Waxman broadens onshore gas drilling probe, says companies don’t track key info
House Energy and Commerce Committee Democrats are expanding their probe of a controversial natural-gas drilling method and alleging that drilling services companies do not track whether wells are located in underground drinking water supplies.
Chairman Henry Waxman (D-Calif.) and Rep. Edward Markey (D-Mass.) sent letters Monday to some of the nation’s biggest energy producers — such as Exxon Mobil Corp. — asking about their use of “hydraulic fracturing.”
The letters to the 10 oil-and-gas producers say that service companies the producers employ did not have vital information the committee requested.
The letters are the latest step in the Democratic duo’s months-long probe of hydraulic fracturing, or “fracking,” which involves high-pressure injections of chemicals, water and sand to break apart rock formations and enable trapped gas to flow.

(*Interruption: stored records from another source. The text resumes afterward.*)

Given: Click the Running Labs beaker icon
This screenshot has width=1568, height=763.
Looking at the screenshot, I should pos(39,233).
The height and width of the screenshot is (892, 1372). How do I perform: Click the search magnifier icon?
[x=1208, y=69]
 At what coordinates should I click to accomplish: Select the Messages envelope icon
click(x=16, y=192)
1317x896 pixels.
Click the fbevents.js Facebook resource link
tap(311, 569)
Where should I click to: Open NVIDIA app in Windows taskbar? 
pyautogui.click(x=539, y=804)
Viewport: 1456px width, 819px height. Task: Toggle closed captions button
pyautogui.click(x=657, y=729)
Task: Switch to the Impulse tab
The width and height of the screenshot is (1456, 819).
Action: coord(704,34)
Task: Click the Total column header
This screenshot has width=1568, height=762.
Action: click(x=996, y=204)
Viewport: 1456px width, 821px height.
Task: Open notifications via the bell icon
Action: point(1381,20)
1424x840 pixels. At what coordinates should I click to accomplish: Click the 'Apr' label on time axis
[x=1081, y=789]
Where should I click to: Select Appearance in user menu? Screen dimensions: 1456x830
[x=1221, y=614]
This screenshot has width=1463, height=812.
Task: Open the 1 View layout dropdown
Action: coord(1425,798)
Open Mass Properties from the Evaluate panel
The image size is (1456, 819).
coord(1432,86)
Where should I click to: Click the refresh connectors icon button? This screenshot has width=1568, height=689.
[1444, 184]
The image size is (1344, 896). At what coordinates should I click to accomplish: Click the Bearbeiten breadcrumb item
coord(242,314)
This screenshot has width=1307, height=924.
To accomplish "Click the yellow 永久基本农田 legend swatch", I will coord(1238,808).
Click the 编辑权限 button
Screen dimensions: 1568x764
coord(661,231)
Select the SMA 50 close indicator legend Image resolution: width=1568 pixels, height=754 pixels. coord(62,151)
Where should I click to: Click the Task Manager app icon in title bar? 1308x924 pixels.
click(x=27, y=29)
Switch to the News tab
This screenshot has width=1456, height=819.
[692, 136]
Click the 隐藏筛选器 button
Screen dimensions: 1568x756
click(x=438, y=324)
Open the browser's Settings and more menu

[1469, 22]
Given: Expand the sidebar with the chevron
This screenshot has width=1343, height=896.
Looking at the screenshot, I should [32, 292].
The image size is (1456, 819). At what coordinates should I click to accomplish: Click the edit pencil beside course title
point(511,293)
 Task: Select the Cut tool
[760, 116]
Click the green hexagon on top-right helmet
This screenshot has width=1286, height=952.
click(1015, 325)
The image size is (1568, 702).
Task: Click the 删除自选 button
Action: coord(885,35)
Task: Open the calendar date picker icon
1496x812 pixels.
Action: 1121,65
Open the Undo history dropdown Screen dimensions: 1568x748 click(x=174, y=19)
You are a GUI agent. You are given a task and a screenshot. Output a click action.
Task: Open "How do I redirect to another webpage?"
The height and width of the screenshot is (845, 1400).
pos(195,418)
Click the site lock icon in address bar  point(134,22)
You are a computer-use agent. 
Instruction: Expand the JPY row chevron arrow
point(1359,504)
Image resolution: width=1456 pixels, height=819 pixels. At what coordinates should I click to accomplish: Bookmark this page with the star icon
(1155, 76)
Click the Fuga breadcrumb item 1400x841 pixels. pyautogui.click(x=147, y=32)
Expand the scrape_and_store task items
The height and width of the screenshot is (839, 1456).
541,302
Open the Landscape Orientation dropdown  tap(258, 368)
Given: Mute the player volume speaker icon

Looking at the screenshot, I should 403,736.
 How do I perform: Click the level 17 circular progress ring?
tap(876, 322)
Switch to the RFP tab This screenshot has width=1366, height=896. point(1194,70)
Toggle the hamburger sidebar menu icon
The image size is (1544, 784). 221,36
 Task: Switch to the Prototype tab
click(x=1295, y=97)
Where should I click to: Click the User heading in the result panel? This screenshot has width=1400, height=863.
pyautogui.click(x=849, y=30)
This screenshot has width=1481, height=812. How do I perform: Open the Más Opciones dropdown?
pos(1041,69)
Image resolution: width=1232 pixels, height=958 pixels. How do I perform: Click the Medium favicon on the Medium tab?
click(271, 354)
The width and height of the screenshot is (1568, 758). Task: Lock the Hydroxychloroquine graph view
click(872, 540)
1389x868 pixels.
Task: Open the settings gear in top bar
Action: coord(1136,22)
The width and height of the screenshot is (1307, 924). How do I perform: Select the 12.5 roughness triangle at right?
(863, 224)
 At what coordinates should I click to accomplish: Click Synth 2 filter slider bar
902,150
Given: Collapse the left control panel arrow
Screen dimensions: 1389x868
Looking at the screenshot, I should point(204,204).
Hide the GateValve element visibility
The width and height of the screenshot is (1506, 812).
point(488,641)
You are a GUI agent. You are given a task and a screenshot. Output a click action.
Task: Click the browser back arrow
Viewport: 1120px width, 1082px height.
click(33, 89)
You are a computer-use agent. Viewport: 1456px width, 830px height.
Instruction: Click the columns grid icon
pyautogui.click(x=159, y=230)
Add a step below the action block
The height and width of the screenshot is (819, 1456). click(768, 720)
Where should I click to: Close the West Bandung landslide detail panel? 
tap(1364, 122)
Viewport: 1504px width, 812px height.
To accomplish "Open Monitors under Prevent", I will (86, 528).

The technique has helped enable a boom in development of gas from shale rock formations in a number of states. The viability of shale gas has helped boost U.S. proven gas reserves to their highest level in more than 30 years, according to the federal Energy Information Administration.
But the boom is also creating fears — which the industry calls overblown — about contamination of water supplies.
Waxman and Markey months ago sent letters to drilling services companies asking about their practices, and on Monday the lawmakers said the responses revealed information gaps.
“The Committee asked that each recipient of our February 18 and May 6 letters provide data on whether it has performed hydraulic fracturing in or near underground sources of drinking water as defined by the Safe Drinking Water Act. The hydraulic fracturing service companies informed us that they do not track whether the wells they fracture are located in underground sources of drinking water. They said that the operators of the oil and gas wells would be more likely to maintain the requested information,” Waxman and Markey said in a memo to other committee members.
The memo adds that they had also asked the service companies about recovery and disposal of water and other fluids that flow back to the surface of the wells.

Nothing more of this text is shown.